On 28 Mar 2014, at 19:00, Robert Goldman rpgoldman@sift.net wrote:
I would be much happier to see this conversation direct itself towards a design for providing strict mode, rather than arguing about whether or not "strict mode" should be universally imposed. I will say it again: that will not happen.
Robert, I really like your idea of a strict mode of ASDF that isolates a single system from global state changes.
While reading the thread, a funny analogy found its way into my head:
To some degree, the isolation feature is similar to a network firewall. Strict mode could work like a firewall config, where one would specify a rule for allowed state changes (both inbound and outbound) in the system definition.
This is just a rough draft of what it could look like for the ASDF user:
(defsystem "my-app-system" :isolation ( ;; this system modifies the readtable (:export :readtable)
;; import changes made by my-base-system (:import :all "my-base-system")
;; use readtable changes made by dependencies (:import :readtable :dependencies)
;; use global declarations (:import :declarations)
;; catch-all rule: isolate against any other changes (:deny-export :all) (:deny-import :all) ) :components ...)
For backward compatibility, the default rules would allow any state to be exported or imported. In order to make the build deterministic, rule violations should throw a condition (failing the build).

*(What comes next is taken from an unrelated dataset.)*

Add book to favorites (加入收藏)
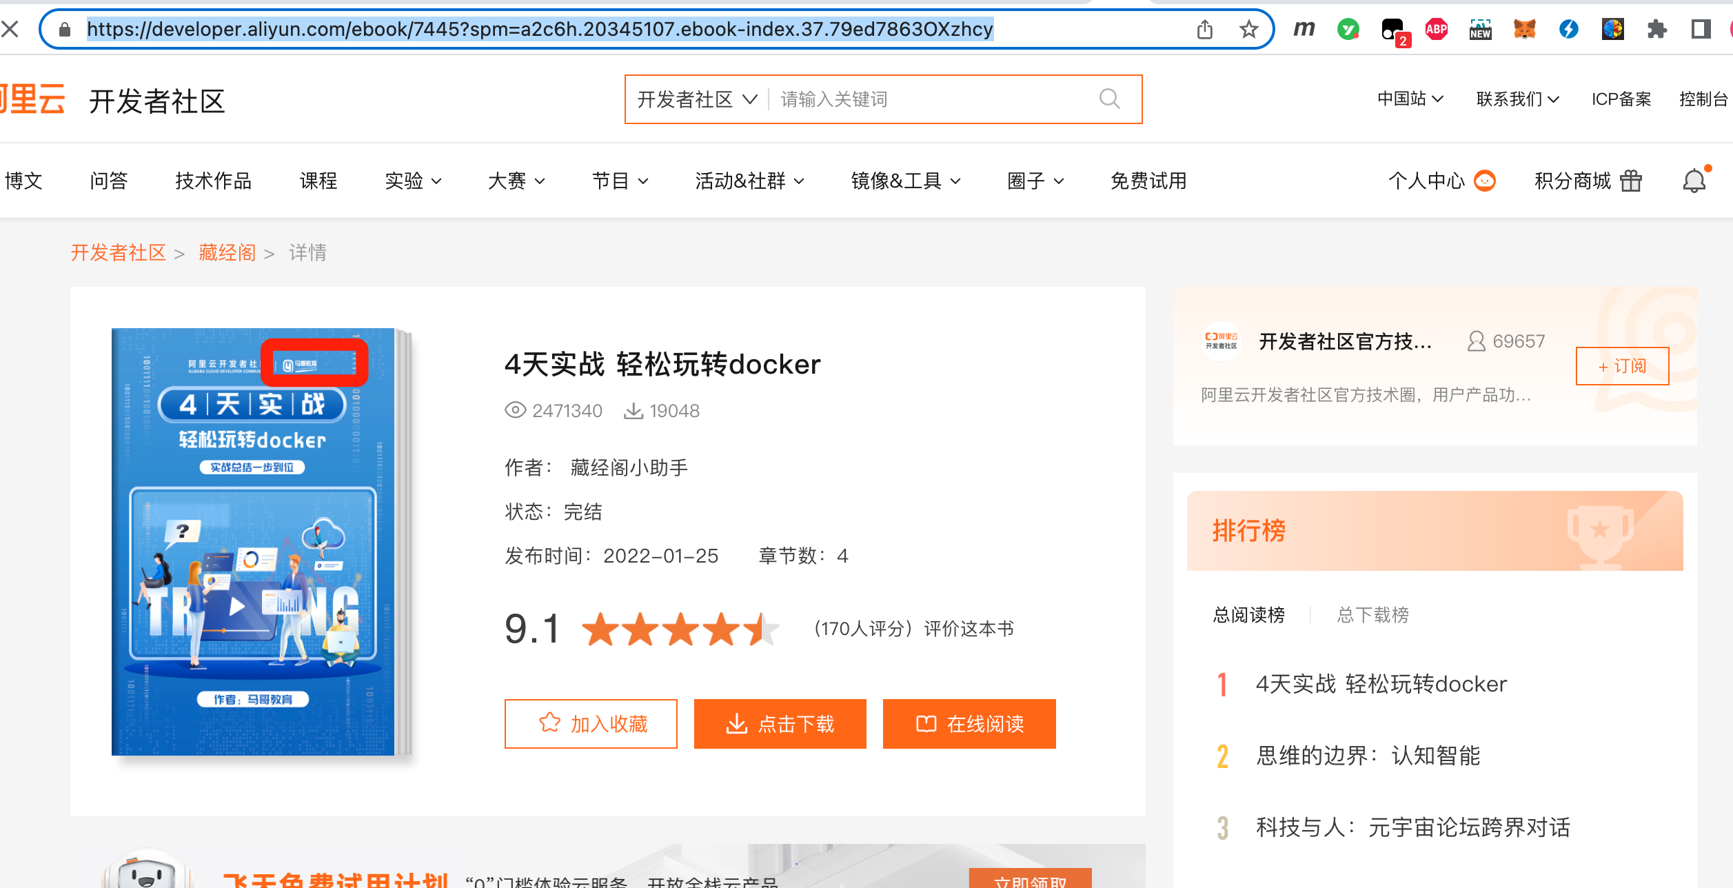1733x888 pixels. click(591, 723)
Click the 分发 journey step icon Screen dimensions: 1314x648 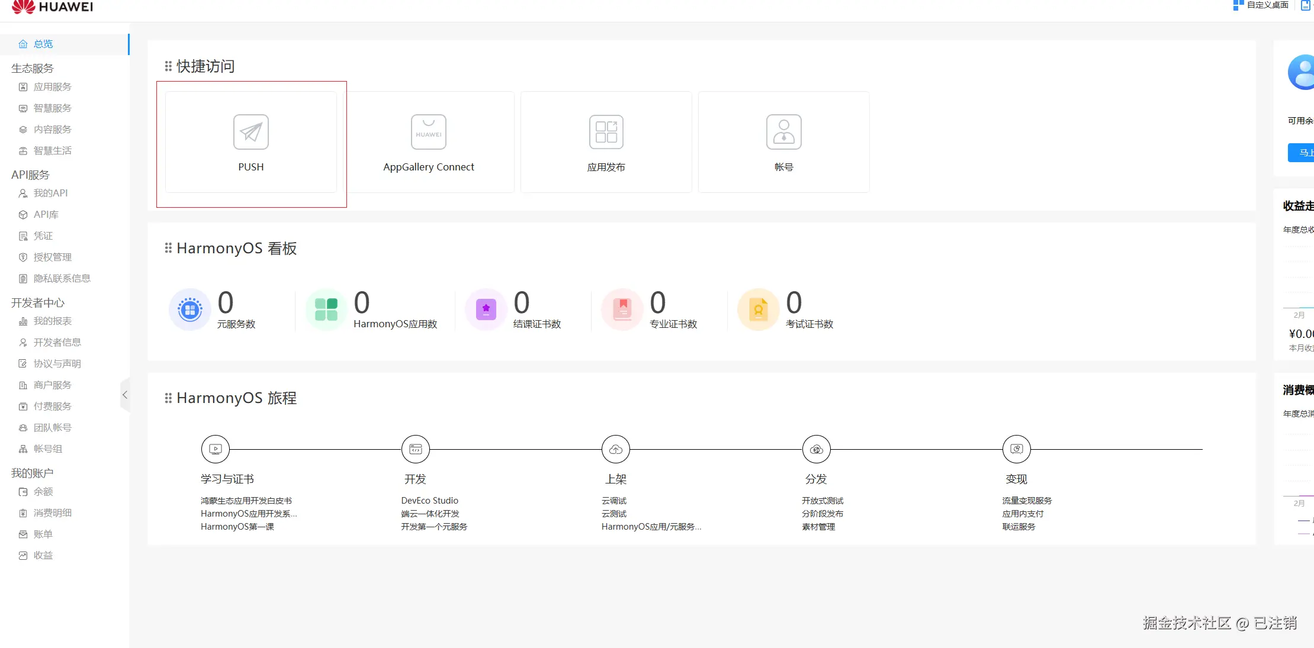point(816,449)
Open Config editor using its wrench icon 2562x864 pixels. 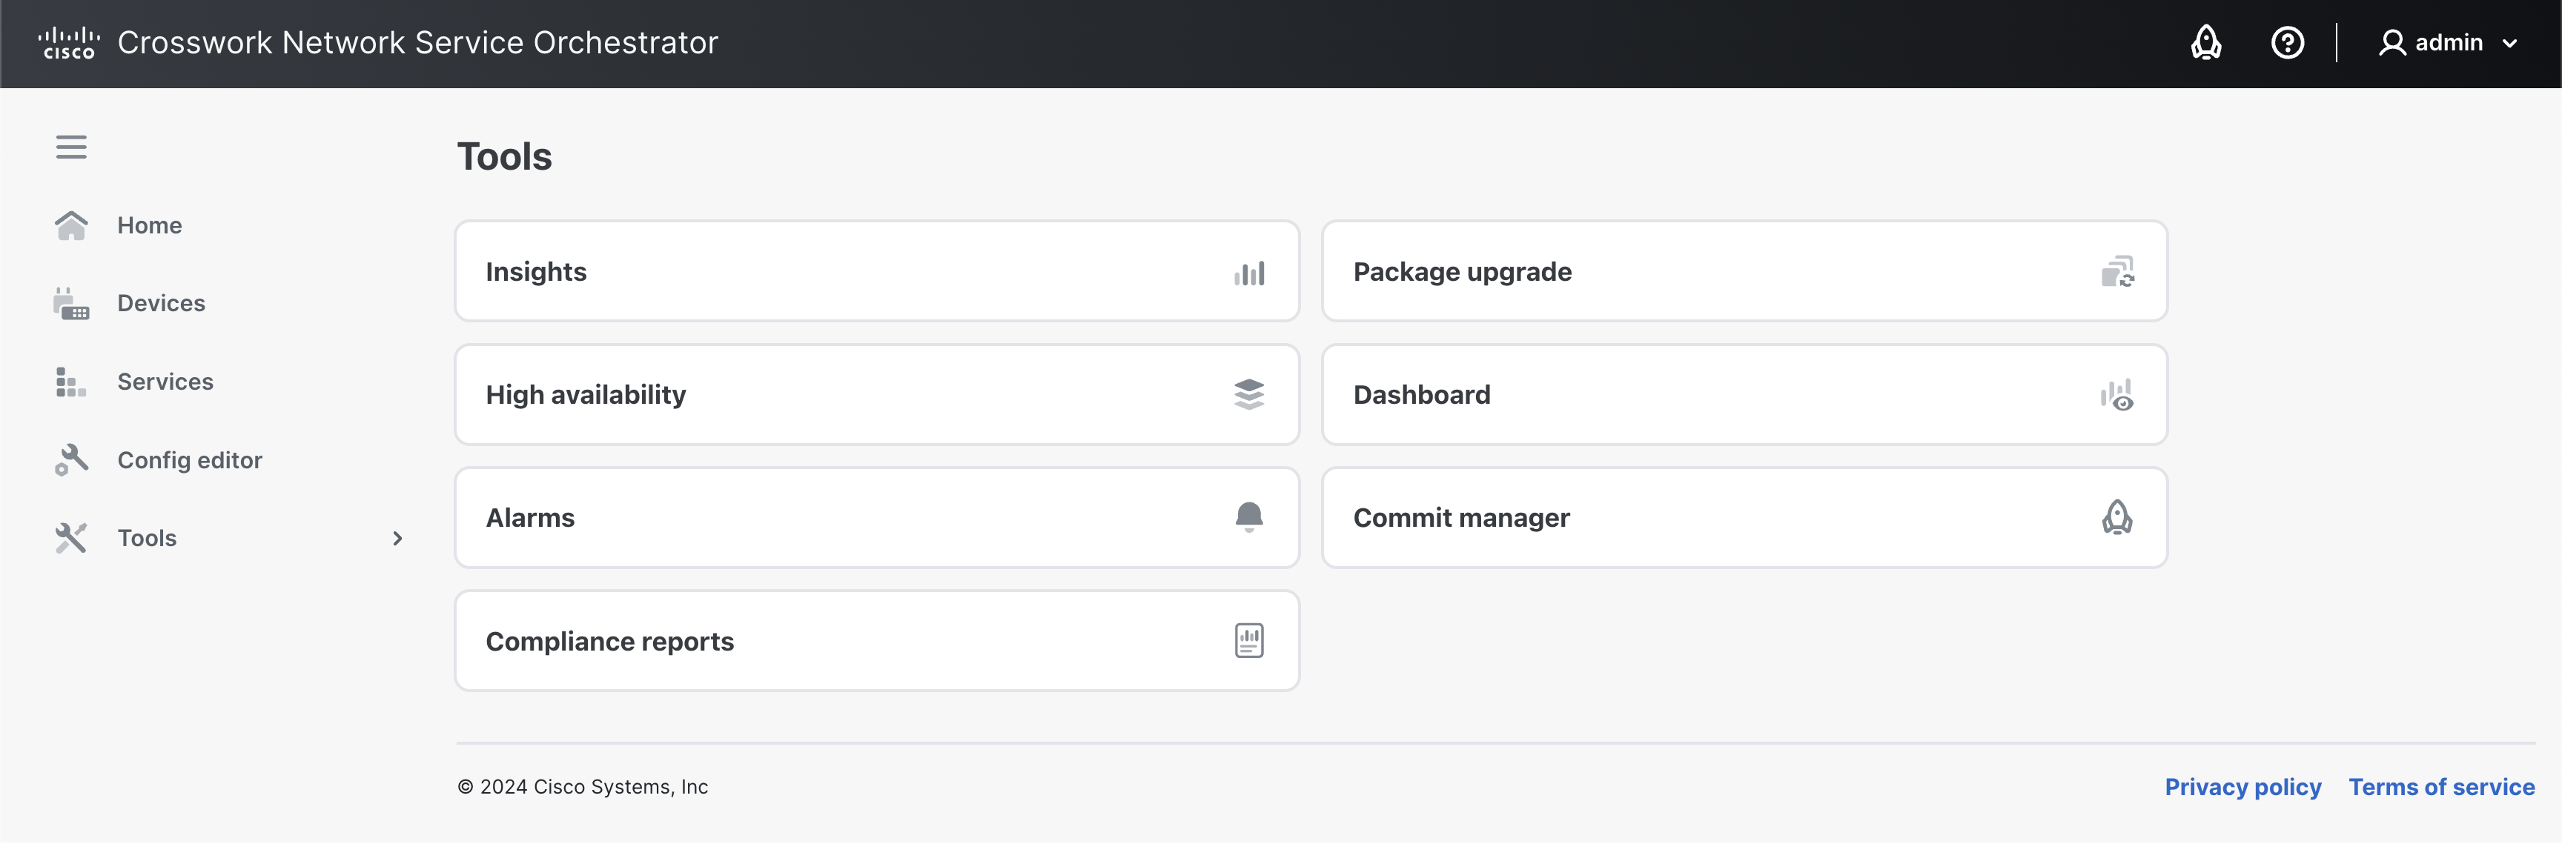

If the isolation option can be applied to any component, it would even be possible to isolate individual source files/directories in a system against each other (although it would be kind of ridiculous if anyone ever did this in practice).
It might also be feasible to allow external overrides/extensions for the rules defined by the systems. This way, the person responsible for build issues at e.g. ITA could maintain total control of the side effect propagation without modifying the system definitions themselves.
I believe that given some development effort, a lot of things can be made controllable by this rule model. Things that come to mind right now are printer variables, reader variables, declarations and maybe even package locks, but I'm sure there's even more to it.
I agree with Faré about the fact that it's OK if this feature works only when using ASDF to compile systems. Anyone who wants to use this during interactive development with SLIME will need to use SLIME's ASDF integration.